* What this task involves
Retype every item below exactly, line for line, without altering any wording, spacing, or punctuation.
>>
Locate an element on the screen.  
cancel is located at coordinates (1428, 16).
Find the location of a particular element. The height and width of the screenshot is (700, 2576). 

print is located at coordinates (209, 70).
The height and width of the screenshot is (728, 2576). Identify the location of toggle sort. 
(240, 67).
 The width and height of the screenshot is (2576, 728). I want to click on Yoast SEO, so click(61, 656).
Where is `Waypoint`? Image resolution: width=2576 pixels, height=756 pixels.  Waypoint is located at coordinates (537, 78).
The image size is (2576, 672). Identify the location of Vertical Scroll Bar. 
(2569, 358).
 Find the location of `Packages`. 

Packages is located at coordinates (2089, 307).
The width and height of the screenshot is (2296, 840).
<<
* Written reply
Locate an element on the screen.  
cancel is located at coordinates (1428, 16).
Find the location of a particular element. The height and width of the screenshot is (700, 2576). 

print is located at coordinates (209, 70).
The height and width of the screenshot is (728, 2576). Identify the location of toggle sort. 
(240, 67).
 The width and height of the screenshot is (2576, 728). I want to click on Yoast SEO, so click(61, 656).
Where is `Waypoint`? Image resolution: width=2576 pixels, height=756 pixels.  Waypoint is located at coordinates (537, 78).
The image size is (2576, 672). Identify the location of Vertical Scroll Bar. 
(2569, 358).
 Find the location of `Packages`. 

Packages is located at coordinates (2089, 307).
The width and height of the screenshot is (2296, 840).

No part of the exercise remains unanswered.